In the poem "Huswifery," poet Edward Taylor carries through a tone of acceptance and hope. According to Georgetown University contributing editor Karen E. Rowe, the poem's speaker expects God to use him for a holy purpose and to clothe him in "robes of glory."
In "Huswifery," Taylor uses the extended metaphor of conceit. The speaker compares himself to wool being made into majestic robes by God. According to Rowe, throughout the poem the speaker experiences a period of refinement as God "purifies" him. The speaker makes God the center of his life so that he may be used for God's will.
The tone of the poem shows the speaker's acceptance for this use. It also shows the speaker's hope that eventually God will cloak him in "robes of glory." According to the Poetry Foundation, the opening stanza starts with a prayerful tone as the speaker prays to the "Master Weaver," or God.
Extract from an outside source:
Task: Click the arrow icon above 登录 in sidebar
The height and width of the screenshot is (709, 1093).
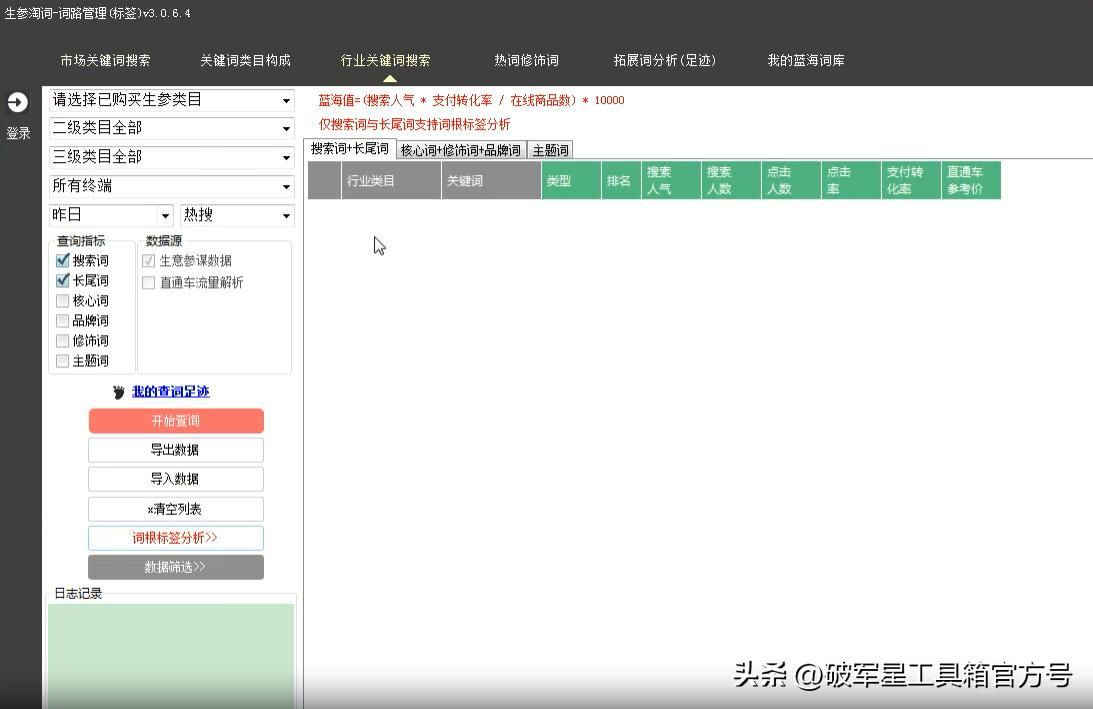Action: coord(16,101)
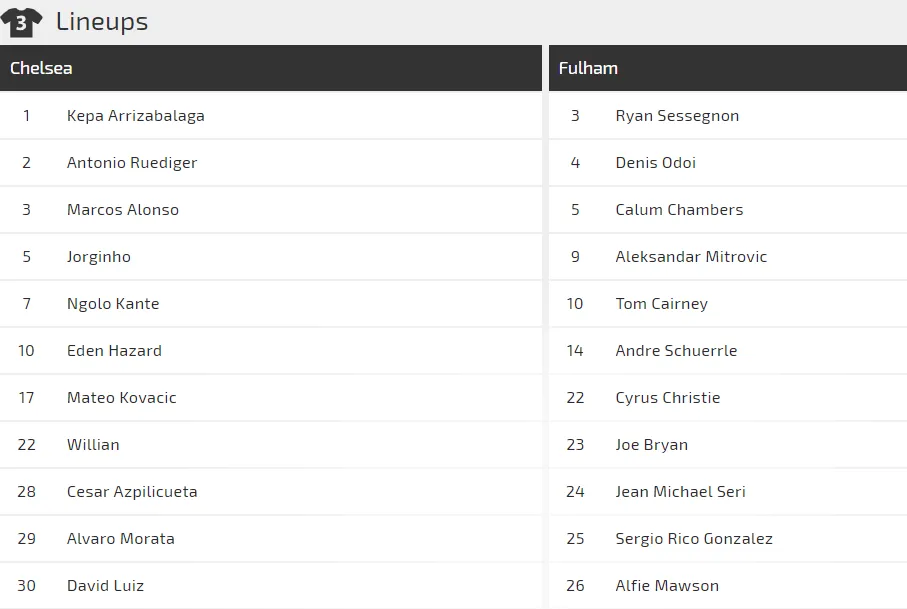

Throughout the poem, each part of the spinning wheel gets equated with some aspect of spiritual life. Eventually the poem progresses to the loom. As the Poetry Foundation explains, the speaker starts accepting the role he feels God has given him.
In the final stanza, the speaker asks God to clothe him in robes made from the spun and woven cloth of the previous stanzas. The tone becomes hopeful, as the speaker hopes to give God glory in return.